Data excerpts
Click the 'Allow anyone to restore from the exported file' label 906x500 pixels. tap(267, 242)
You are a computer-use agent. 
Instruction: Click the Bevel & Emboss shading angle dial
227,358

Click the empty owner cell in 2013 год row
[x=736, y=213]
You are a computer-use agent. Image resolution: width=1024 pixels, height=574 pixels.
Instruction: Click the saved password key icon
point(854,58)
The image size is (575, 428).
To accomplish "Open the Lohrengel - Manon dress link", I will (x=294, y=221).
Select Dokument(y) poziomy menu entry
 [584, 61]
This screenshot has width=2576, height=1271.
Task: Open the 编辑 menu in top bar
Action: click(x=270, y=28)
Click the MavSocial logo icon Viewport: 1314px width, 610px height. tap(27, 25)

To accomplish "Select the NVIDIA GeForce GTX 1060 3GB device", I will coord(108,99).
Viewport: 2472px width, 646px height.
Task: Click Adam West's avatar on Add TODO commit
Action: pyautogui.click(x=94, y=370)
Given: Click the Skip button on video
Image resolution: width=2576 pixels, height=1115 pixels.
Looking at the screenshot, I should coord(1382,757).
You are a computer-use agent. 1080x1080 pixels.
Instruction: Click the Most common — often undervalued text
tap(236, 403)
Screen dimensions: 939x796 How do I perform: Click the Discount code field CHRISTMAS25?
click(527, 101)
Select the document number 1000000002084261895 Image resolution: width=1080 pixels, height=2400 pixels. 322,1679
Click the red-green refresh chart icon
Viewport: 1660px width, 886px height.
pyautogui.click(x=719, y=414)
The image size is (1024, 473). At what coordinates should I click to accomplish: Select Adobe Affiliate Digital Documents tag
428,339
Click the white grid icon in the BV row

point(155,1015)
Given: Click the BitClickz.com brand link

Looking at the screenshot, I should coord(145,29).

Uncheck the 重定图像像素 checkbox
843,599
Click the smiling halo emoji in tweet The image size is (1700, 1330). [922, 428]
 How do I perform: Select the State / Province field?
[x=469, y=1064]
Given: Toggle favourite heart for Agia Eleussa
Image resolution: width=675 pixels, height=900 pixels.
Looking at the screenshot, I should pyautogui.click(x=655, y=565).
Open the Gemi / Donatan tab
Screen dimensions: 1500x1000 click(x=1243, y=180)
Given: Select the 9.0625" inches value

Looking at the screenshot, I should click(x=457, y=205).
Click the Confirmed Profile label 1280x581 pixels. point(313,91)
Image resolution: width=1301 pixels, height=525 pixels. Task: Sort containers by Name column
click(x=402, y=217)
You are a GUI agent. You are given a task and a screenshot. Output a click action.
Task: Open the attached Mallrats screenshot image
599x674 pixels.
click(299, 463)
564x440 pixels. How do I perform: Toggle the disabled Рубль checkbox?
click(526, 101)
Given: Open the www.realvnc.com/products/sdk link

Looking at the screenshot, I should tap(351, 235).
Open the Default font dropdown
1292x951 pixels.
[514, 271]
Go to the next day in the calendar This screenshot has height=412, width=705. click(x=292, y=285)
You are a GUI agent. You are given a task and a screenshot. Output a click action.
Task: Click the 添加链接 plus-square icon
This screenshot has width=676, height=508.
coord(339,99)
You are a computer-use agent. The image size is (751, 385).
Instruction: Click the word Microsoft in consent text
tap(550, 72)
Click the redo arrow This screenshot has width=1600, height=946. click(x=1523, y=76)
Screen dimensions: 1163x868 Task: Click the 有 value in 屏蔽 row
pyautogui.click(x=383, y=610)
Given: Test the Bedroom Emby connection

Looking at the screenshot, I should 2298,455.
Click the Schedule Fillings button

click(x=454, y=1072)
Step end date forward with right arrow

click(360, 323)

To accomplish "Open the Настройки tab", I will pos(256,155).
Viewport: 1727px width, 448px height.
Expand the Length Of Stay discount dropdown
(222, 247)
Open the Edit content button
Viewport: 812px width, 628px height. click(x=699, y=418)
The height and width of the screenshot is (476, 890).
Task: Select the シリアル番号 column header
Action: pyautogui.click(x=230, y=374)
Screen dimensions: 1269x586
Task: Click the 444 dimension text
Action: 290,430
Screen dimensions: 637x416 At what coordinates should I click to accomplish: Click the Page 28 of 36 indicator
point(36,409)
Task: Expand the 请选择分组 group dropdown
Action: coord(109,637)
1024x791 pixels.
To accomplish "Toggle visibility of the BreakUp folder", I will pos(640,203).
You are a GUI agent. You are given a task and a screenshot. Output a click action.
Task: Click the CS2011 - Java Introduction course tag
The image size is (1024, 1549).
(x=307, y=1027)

**WHAT TO DO**
The answer should be only the number of lines in the data that contain the string "computer".

**THE COMPLETED TASK**
4